Self-help is another term for self-rescue. It enables divers to have a more enjoyable dive by increasing their knowledge on how to solve problems underwater. Pause, think, and act are the three important steps that divers should follow when faced with situations requiring self-help.

Self-help is what you do to problem solve on your own behalf. Liberal doses prevent incidents from becoming accidents. Self-help is a nondramatic name for self-rescue.

Self-help begins with an awareness of where you are and how things are going. Does everything seem to be working and feeling right? Are you relaxed and having fun? Look at your console and see if air supply, depth and direction are all as you thought they would be. That’s a quick personal status check and the simplest method of self-help.

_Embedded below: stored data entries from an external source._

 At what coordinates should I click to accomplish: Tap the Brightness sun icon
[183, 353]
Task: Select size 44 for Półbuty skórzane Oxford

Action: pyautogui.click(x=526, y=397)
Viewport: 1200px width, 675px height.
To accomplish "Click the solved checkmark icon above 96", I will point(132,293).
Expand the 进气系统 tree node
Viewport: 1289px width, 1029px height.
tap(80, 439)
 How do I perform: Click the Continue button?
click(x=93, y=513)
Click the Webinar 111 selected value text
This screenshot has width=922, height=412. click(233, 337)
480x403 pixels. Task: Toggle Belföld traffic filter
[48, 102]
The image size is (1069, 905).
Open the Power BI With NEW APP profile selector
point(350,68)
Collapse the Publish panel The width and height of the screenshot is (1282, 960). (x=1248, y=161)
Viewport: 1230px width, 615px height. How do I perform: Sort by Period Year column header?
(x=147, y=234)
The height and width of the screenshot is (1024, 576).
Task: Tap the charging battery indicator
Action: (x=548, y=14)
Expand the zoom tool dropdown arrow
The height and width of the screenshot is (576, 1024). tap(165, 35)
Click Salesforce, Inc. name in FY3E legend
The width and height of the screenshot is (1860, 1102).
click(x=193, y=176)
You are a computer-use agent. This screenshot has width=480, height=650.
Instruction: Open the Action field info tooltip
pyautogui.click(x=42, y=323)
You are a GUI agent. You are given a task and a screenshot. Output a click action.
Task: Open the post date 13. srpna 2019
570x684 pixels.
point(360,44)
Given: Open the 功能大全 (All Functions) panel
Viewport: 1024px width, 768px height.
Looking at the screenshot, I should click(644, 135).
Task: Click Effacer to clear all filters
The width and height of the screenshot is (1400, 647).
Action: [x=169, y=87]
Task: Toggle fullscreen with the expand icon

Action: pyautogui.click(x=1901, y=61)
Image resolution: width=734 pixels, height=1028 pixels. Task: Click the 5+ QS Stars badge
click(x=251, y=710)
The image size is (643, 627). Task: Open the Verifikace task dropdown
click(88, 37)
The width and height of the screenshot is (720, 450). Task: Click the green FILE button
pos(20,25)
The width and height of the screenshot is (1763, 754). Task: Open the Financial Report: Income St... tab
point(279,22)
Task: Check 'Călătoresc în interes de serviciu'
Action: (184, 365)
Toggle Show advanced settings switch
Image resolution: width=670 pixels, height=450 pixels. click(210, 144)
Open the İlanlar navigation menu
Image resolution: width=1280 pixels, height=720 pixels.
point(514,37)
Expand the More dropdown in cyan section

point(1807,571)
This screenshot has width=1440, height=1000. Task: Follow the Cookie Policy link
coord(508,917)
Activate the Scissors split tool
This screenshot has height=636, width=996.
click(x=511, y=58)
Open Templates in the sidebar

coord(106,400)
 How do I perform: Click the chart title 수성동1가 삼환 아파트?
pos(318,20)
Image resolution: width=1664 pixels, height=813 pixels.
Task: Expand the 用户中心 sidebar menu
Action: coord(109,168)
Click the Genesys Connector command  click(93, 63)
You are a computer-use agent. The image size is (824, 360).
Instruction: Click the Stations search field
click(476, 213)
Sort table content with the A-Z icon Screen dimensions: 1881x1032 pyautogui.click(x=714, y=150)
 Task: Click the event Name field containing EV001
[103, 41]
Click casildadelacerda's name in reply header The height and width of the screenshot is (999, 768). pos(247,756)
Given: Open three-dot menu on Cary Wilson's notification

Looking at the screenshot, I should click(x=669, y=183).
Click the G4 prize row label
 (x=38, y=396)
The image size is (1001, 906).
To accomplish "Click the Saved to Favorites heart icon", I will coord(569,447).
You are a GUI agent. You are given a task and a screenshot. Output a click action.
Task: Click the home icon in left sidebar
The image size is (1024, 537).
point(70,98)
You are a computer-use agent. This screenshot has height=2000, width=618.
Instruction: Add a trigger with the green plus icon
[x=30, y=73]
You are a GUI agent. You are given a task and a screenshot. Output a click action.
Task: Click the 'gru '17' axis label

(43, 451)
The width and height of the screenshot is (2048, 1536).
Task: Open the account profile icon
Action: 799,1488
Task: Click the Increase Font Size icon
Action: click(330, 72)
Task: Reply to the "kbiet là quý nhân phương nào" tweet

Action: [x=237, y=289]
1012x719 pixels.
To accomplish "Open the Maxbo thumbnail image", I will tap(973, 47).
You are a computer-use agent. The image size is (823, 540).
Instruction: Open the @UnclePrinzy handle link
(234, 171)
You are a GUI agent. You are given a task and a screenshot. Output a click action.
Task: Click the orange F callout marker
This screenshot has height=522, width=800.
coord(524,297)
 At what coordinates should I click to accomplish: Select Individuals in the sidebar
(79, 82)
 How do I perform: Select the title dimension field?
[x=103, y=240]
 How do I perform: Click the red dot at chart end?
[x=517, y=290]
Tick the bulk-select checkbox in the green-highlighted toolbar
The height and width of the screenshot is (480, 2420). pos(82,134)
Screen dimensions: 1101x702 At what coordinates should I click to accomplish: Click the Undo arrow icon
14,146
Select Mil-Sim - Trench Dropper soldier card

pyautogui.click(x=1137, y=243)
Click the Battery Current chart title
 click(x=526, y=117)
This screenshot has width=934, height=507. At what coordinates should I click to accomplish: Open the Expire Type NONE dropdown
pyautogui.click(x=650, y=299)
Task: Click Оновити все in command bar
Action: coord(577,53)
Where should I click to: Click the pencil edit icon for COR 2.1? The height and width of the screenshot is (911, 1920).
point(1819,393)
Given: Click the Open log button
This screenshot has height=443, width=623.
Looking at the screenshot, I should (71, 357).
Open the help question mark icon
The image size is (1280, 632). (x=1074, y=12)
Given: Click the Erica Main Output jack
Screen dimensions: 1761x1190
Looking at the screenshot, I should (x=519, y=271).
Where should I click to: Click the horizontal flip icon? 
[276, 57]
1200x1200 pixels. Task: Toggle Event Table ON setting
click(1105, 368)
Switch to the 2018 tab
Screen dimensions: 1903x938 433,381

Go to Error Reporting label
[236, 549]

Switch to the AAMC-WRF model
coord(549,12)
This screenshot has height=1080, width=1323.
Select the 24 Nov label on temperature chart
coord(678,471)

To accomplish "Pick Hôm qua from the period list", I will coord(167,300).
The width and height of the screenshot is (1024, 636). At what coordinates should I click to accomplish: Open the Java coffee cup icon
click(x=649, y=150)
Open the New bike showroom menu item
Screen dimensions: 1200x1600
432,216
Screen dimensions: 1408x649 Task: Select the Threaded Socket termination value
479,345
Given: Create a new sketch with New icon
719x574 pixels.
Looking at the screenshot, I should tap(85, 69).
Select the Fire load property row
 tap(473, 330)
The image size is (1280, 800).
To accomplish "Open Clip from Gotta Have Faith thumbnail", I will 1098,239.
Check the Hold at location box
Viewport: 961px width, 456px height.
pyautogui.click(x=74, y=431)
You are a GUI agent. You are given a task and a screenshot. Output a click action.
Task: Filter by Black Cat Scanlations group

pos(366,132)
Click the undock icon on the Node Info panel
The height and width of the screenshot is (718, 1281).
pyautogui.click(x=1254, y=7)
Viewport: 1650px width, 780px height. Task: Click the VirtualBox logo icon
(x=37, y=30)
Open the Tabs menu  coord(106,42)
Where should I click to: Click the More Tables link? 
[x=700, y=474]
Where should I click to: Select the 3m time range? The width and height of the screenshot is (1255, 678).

If you develop an awareness of what feels and looks right, then you have a better chance of noticing earlier when something is out of kilter. Effective self-help begins with a pause.

The pause gives you time to do a quick mental and physical inventory. When you stop what you are doing, it is easier to identify what is going on. For example, if you are kicking but feel as if you are not moving forward, what should you do? Self-help strategy is to pause, think and look to see why you are not moving. Is a strand of kelp caught in your fin strap? Has a current come up? Is your dangling console wedged in the rocks? Identify the problem.

The next step is to solve the problem. Slow, deliberate actions are the result of a reasoned decision. Stop kicking, turn around and untangle the kelp or remove your console from the crevice. Make a decision to swim at an angle or get out of the current by changing depth. An appropriate action allows you to continue the dive safely and enjoyably.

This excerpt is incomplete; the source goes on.